Additionally, using hearing assistive technology can also make listening easier for students. We often recommend hearing assistive technology in the classroom to overcome these challenges.

 

Hearing assistive technology is commonly found in classrooms, and this is especially true for classrooms that have students with diagnosed hearing loss or (Central) Auditory Processing Disorder.

 

Hearing assistive technology helps listeners access communication by improving the signal to noise ratio, which mitigates the effects of listening in noise, at a distance, and in reverberation.

 

Many classrooms in Vermont are using hearing assistive technology – often referred to as an FM (frequency modulated) or DM (digital modulated) system.

 

FM and DM systems are comprised of a teacher-worn transmitter and a receiver. The transmitter is a microphone that wirelessly transmits a signal (teacher’s voice, digital audio) to a receiver.

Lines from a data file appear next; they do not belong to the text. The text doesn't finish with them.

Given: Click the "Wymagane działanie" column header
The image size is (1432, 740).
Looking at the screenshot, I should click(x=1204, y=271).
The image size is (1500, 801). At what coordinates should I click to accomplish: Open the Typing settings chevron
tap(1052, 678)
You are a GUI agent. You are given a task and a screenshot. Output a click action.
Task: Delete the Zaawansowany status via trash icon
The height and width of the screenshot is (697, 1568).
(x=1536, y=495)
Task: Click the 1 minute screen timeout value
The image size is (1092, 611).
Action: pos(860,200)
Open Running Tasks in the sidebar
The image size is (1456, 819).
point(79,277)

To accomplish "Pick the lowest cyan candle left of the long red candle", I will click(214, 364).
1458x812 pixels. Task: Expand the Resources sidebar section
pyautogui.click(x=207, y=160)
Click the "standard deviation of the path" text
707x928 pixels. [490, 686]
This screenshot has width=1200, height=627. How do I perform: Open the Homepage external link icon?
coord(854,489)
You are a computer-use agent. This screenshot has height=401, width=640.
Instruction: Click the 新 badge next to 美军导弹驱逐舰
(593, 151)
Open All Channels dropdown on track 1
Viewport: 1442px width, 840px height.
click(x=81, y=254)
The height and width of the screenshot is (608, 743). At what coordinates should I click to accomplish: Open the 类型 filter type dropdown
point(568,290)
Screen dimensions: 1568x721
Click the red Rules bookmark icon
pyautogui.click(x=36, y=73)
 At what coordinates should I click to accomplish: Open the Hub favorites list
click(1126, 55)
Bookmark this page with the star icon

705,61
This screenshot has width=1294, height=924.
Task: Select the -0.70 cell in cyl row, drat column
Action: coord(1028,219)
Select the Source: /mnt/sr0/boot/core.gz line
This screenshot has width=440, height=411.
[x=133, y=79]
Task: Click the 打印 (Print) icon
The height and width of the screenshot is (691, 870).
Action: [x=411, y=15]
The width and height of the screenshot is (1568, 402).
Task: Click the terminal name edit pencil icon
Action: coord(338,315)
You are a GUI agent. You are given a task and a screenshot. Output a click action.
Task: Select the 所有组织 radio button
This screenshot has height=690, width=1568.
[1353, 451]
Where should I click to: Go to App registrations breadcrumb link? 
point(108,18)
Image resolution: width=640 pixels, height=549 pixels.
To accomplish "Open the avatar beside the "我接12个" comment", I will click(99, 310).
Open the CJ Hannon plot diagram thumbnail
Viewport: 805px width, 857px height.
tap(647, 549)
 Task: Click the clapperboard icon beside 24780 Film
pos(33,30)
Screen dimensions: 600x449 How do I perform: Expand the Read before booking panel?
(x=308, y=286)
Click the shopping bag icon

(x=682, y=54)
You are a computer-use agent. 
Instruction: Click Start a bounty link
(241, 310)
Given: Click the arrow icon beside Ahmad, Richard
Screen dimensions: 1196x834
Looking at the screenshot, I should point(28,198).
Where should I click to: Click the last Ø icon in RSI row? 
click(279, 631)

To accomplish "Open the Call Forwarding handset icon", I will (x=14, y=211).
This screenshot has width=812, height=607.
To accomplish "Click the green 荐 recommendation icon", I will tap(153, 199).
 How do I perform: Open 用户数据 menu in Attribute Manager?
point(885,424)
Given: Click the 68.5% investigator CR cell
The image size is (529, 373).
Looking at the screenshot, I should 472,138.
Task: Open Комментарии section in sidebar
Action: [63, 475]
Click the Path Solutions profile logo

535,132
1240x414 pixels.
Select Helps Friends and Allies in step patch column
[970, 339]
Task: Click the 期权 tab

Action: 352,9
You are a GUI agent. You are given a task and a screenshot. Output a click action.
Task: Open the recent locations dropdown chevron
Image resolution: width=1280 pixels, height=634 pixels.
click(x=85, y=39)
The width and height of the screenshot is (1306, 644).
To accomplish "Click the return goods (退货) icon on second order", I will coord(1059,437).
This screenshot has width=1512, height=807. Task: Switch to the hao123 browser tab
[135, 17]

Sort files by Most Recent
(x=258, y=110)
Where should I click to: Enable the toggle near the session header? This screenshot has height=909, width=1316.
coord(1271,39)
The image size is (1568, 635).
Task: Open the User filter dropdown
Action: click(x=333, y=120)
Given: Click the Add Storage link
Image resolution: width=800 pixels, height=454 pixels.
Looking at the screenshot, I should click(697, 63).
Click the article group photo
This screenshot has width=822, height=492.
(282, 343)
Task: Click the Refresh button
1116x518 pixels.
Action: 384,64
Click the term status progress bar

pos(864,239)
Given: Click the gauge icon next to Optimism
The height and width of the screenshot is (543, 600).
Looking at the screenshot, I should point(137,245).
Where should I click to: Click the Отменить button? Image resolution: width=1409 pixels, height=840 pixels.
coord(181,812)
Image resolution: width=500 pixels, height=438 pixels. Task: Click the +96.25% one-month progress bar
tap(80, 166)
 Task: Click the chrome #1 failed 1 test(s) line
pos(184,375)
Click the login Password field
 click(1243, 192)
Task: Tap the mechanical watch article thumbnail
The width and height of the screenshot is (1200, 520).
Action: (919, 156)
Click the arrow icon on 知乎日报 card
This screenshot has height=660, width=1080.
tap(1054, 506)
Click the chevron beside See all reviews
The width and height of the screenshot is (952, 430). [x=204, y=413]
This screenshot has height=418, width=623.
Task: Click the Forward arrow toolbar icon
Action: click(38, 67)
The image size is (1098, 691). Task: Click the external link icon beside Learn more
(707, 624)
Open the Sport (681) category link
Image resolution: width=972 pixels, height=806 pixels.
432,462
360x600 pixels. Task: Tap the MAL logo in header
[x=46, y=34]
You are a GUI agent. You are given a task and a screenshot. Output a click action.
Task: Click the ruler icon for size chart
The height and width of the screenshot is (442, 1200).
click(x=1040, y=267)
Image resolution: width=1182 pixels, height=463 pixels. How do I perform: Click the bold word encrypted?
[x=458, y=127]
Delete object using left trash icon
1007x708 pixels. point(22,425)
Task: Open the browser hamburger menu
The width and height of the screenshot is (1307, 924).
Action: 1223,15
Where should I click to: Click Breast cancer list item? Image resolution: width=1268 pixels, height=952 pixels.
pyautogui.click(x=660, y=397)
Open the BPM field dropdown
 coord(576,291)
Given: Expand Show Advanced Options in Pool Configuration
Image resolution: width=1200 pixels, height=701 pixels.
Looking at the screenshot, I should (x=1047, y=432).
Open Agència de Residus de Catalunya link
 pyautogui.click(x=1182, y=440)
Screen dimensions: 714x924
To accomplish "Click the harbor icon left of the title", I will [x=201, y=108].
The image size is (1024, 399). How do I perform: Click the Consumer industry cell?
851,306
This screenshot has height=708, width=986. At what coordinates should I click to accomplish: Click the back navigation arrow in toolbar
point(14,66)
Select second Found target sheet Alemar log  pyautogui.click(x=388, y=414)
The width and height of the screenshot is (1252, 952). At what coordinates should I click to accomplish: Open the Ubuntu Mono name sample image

The receiver may be worn at ear level by the student, or can be a classroom soundfield speaker.

 

Here is an example of a hearing aid set up for FM:

 

hearing-aid-w-roger-receiver-1605

 

The most important difference between FM and DM systems is that DM systems have advanced dynamic behavior leading to improved speech recognition in noise when compared to FM systems.

 

A Phonak Field Study News edition, “Roger for Hearing Instruments” reports results from a study by Dr. Linda Thibodeau (2013) that revealed there was a 35% to 55% improvement in speech recognition in noise when compared to dynamic and traditional FM systems.

 

When a decision has been made for a school to order hearing assistive hearing technology, then the school will need to ensure that the system is verified by an audiologist.  Verification ensures that the equipment is functioning properly and that there is not too much or too little gain.

 

Verification Guidelines for FM equipment have been published by the American Speech and Hearing Association and by the American Academy of Audiology.  FM systems need to be verified anytime a receiver or transmitter is replaced. Also, it is recommended that verification happen annually.

 

DM equipment verification

 

 

 

Pictured on the right is DM Equipment Verification.

 

A hearing aid, with the Roger receiver attached, is connected to the test system and placed inside the test box. The screen shows the measured output from the hearing aid and compares the output to the DM signal.

 

 

 

 

Currently, schools in Vermont can have FM/DM equipment verified at Dartmouth-Hitchcock Medical Center, University of Vermont, and at Rutland Regional Medical Center.

 

Nine East Network’s growing team of audiologists would like to offer FM equipment verification to schools in the future. We are currently working on developing company protocols so that we can conduct FM equipment verification as an additional service to Vermont’s schools and Deaf and hard of hearing students.